What is the state of the war in Ukraine? How should we understand Russia’s military posture and Europe’s response? Rather than treating Moscow’s behavior as erratic or irrational, Rolandas situates it in a longer historical arc. Russian statecraft, he argues, follows patterns that are legible if you take history seriously. We discuss the idea of Russia’s “endgame,” whether territorial, political, or civilizational.

We also examine why Eastern Europe sees NATO as a necessary counterweight to Russia. For states like Lithuania, Latvia, and Poland, alliance commitments are existential. The Baltic view of security differs sharply from debates in Washington or Western Europe. That divergence helps explain tensions within the alliance, as well as its resilience.

The conversation then widens to U.S.–Russia relations. What does Moscow ultimately seek from Washington? Is confrontation structural, or contingent? How does American policy look from Eastern Europe? We explore the strategic logic on both sides and what it suggests about escalation, deterrence, and long-term competition.

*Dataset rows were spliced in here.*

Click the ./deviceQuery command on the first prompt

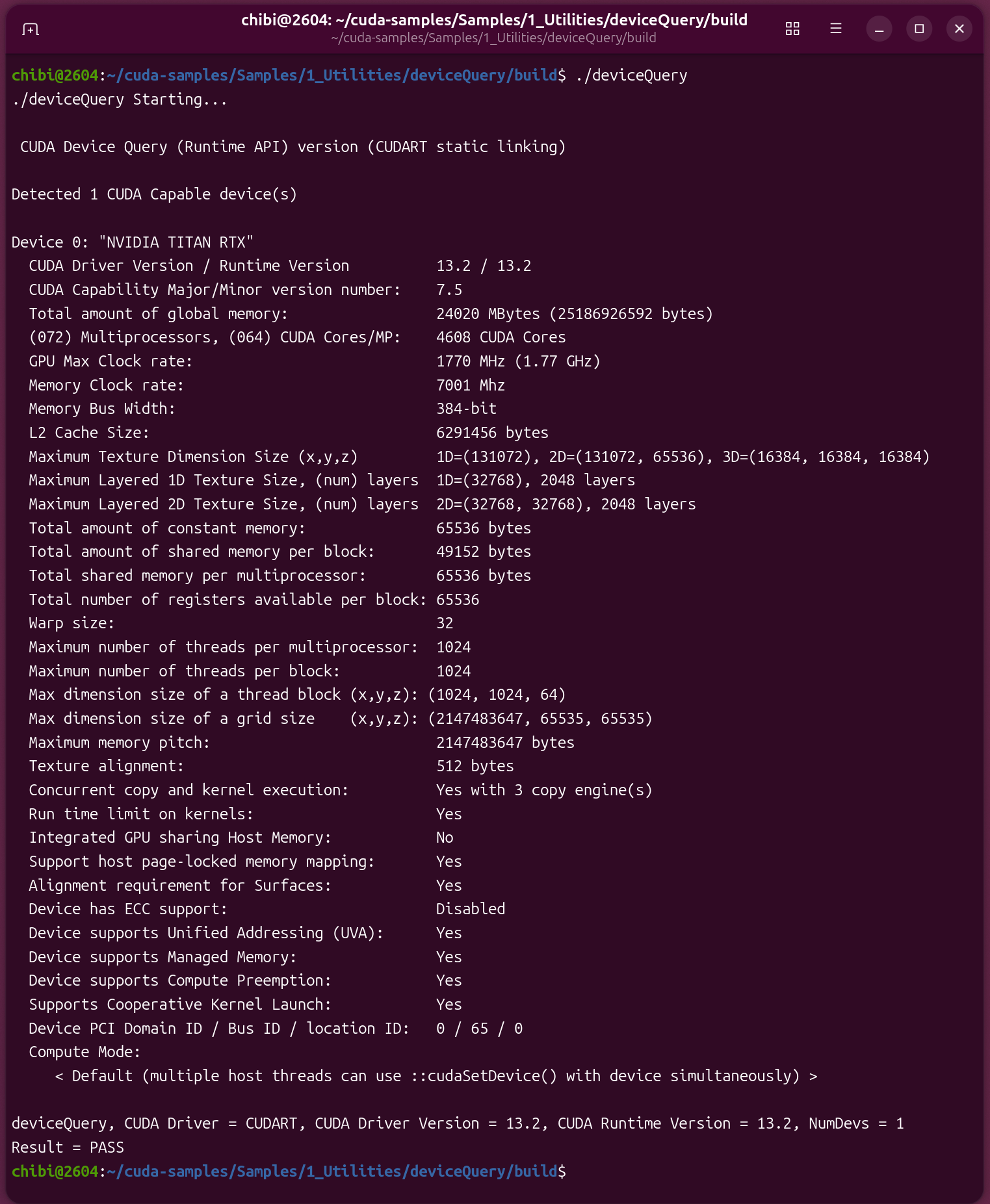[x=631, y=76]
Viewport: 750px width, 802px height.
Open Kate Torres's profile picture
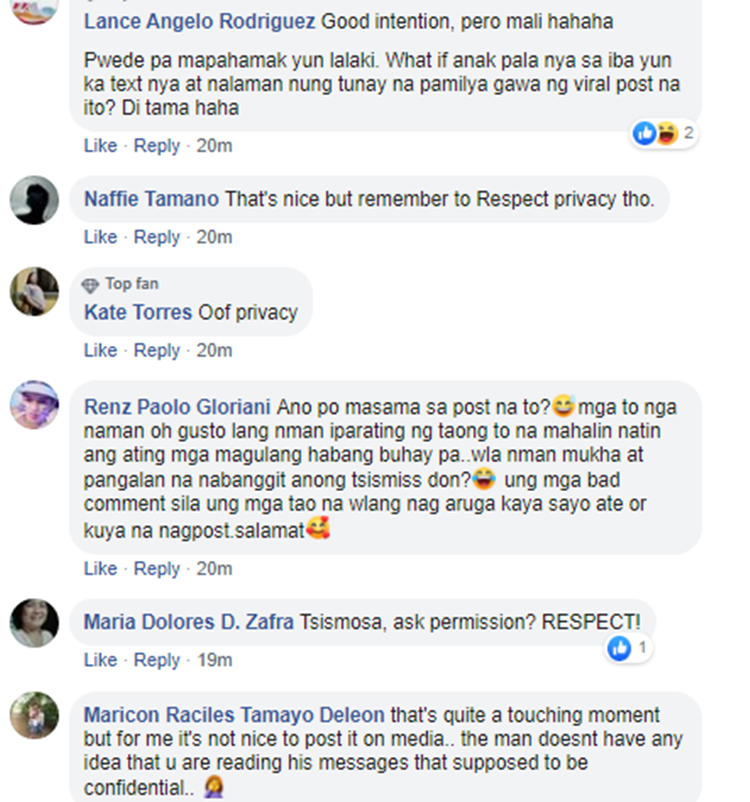tap(34, 291)
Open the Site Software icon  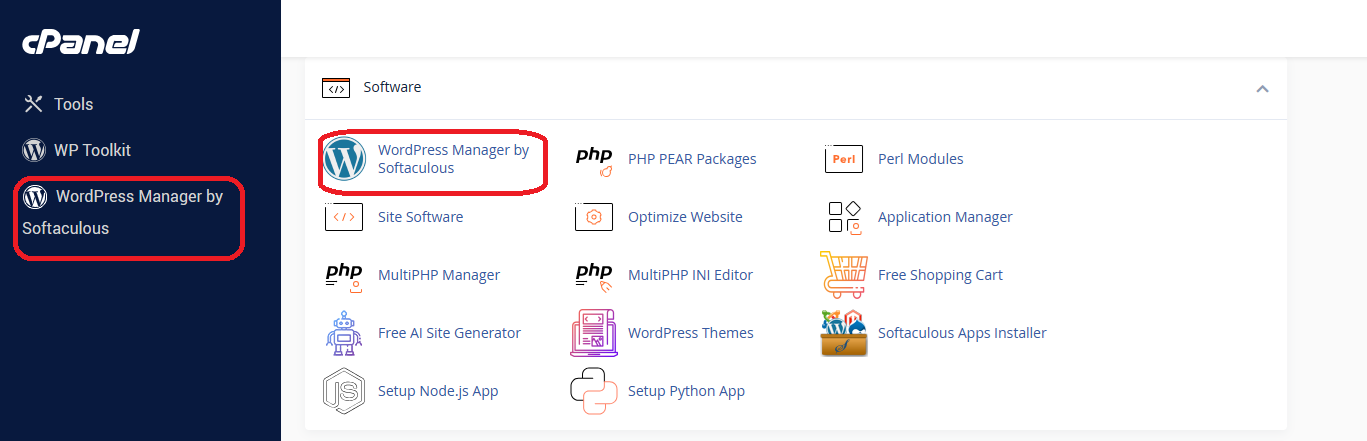click(344, 217)
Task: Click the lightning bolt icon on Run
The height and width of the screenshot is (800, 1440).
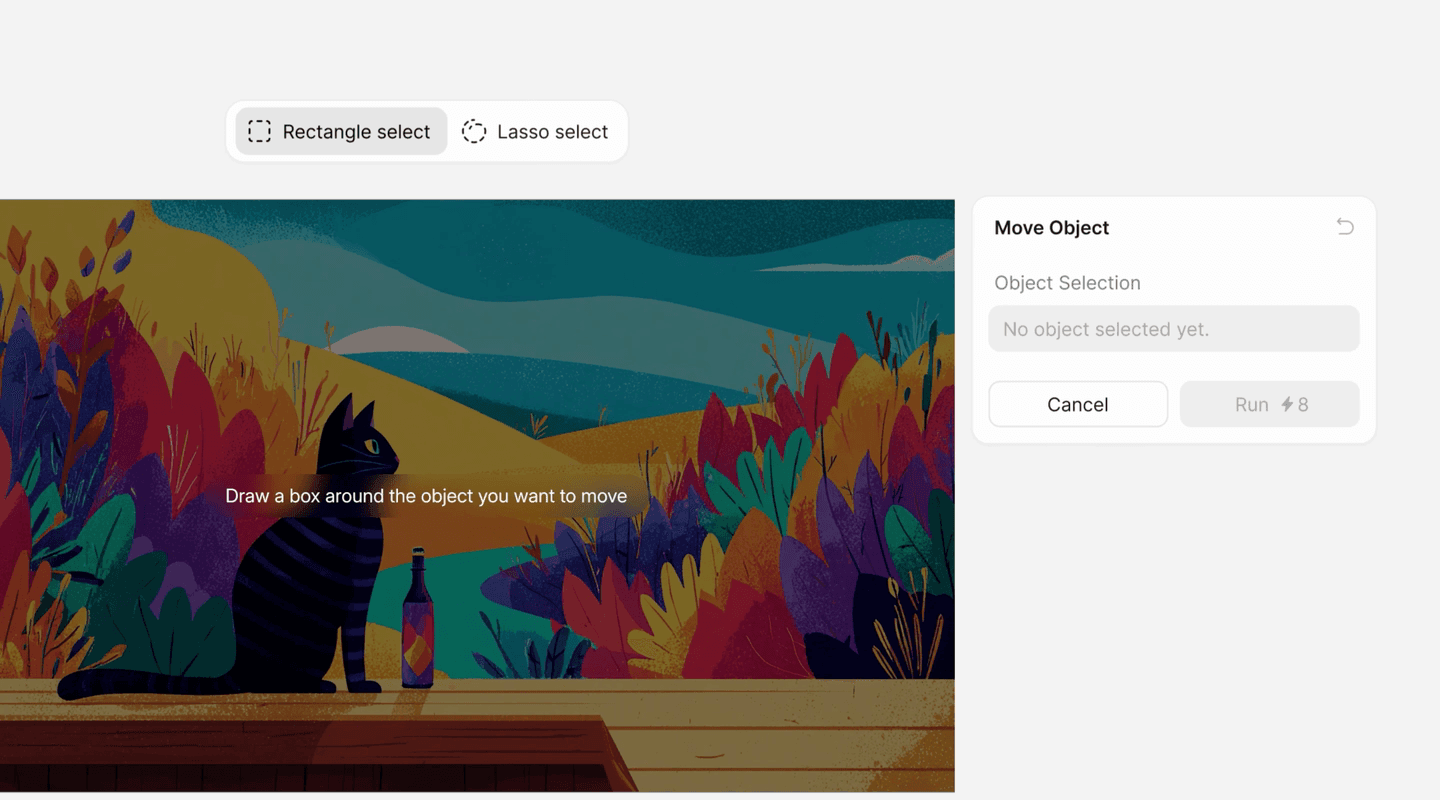Action: pyautogui.click(x=1287, y=405)
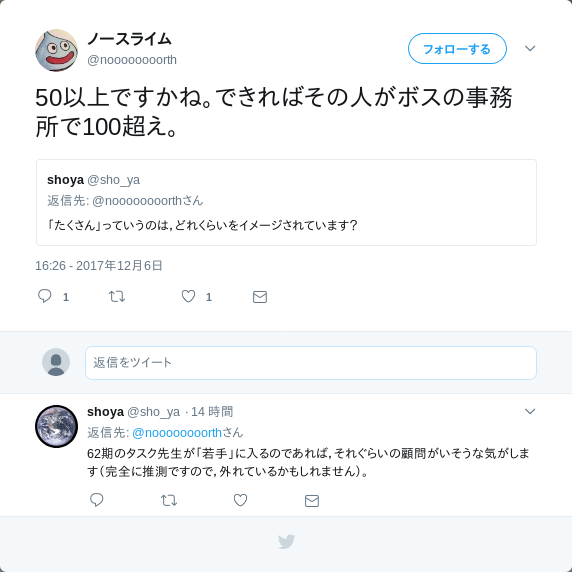The width and height of the screenshot is (572, 572).
Task: Click blue @nooooooorth mention in shoya's reply
Action: click(x=177, y=433)
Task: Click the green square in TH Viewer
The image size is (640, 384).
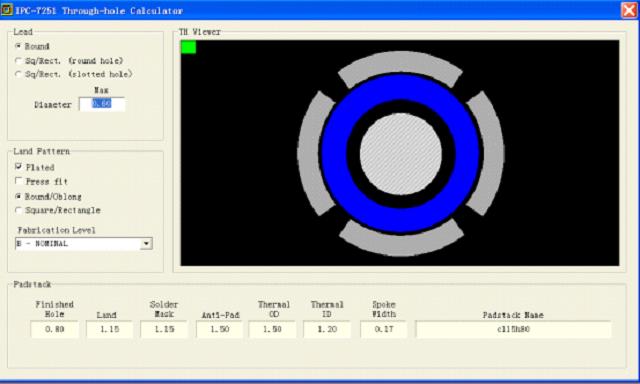Action: tap(188, 47)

In the final third of the episode, we step back to the broader question of world order. Canadian Prime Minister Mark Carney recently described the current moment at Davos as a “rupture” of the post–Cold War system. Is that accurate? Are we witnessing the consolidation of a multipolar world, or simply a more contested version of U.S. primacy? We discuss what this shift means for Europe, Canada, and middle powers that depend on stable rules and predictable alignments.

We also detour briefly to East Asia. Rolandas has studied Japan extensively, and we examine rising tensions between China and Japan. How do maritime disputes and security anxieties in the Pacific echo patterns we see in Eastern Europe? Where do the parallels break down? And what does this tell us about the broader structure of the international system?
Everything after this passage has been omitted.